[Stored records]
------
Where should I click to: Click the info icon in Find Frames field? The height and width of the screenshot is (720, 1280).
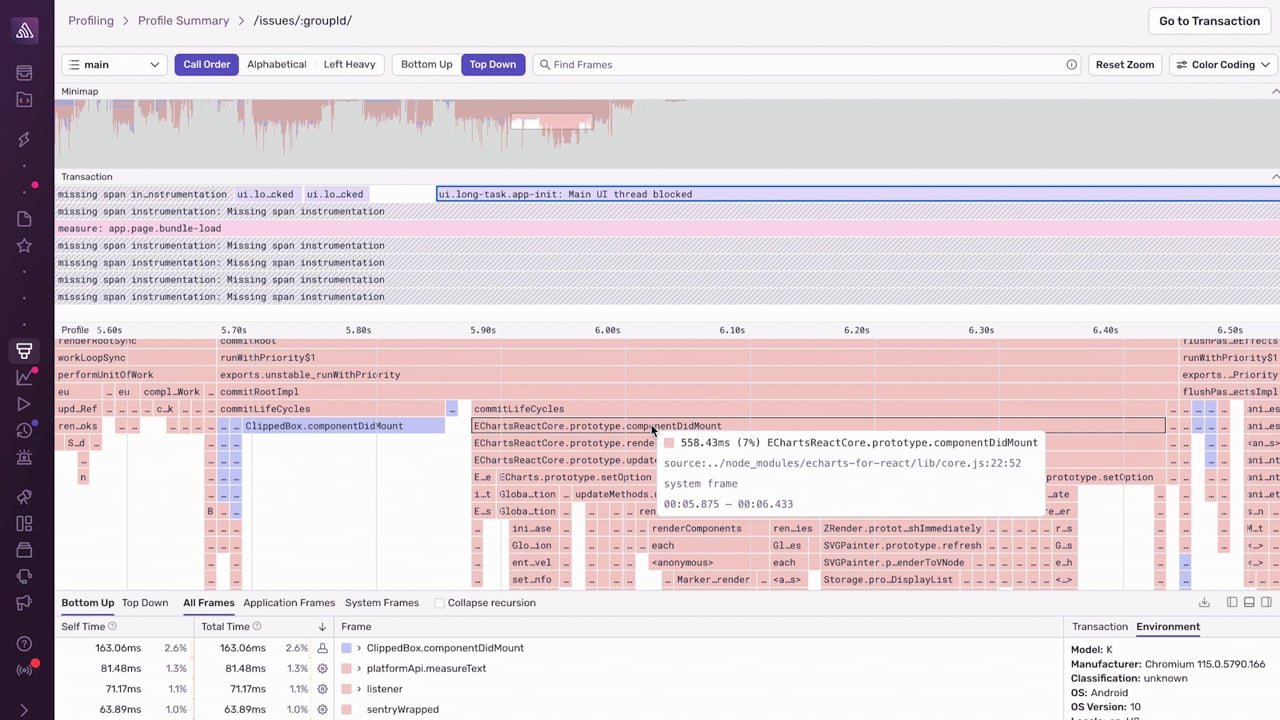tap(1071, 65)
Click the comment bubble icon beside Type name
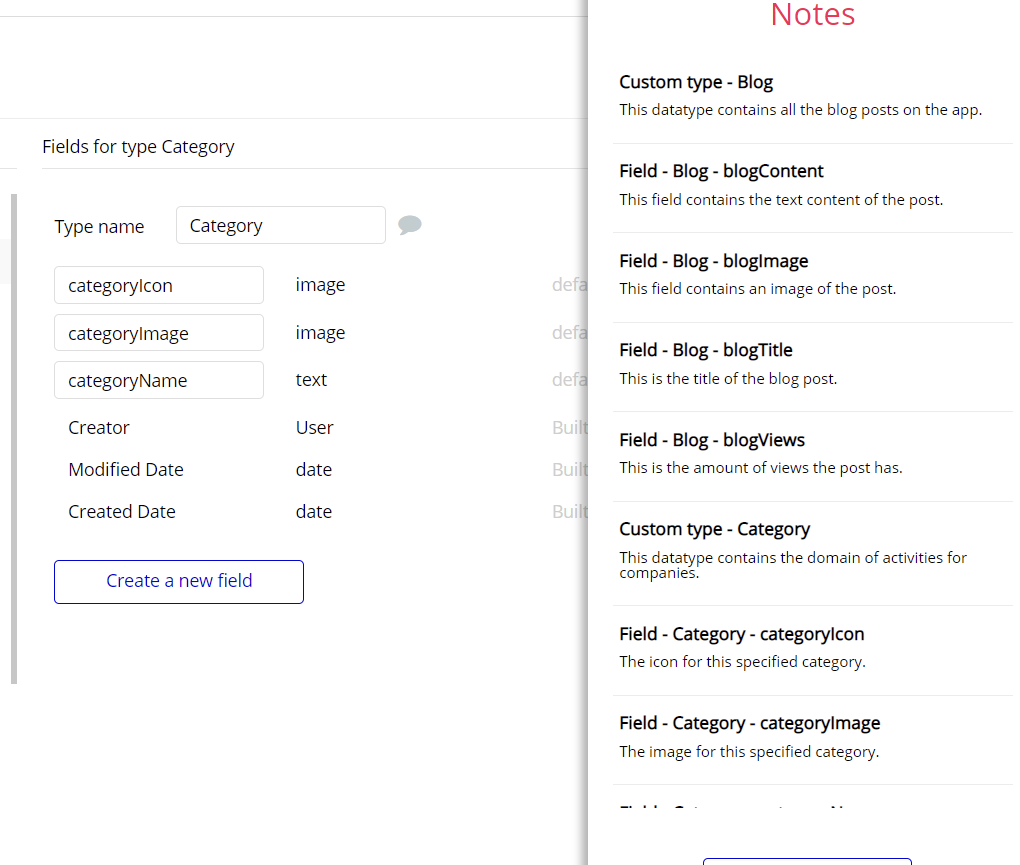Screen dimensions: 1020x865 [x=409, y=225]
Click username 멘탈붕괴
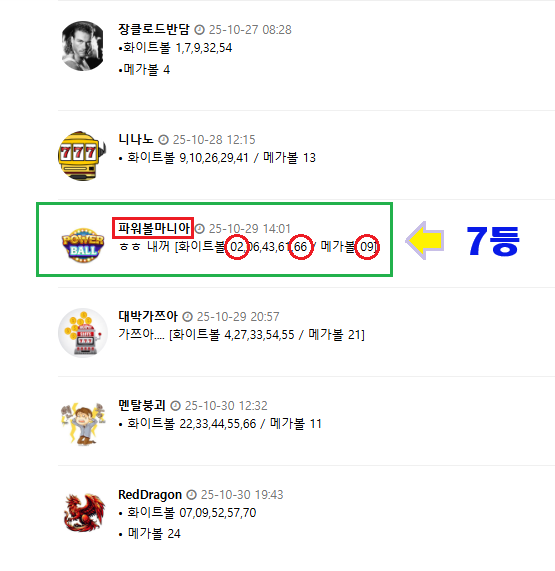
------
# What to do:
Only an exact copy of the records counts as an answer. Leave out the images.

# Written reply:
Where should I click to: Click the info icon in Find Frames field? The height and width of the screenshot is (720, 1280).
tap(1071, 65)
Click the comment bubble icon beside Type name
Screen dimensions: 1020x865 [x=409, y=225]
Click username 멘탈붕괴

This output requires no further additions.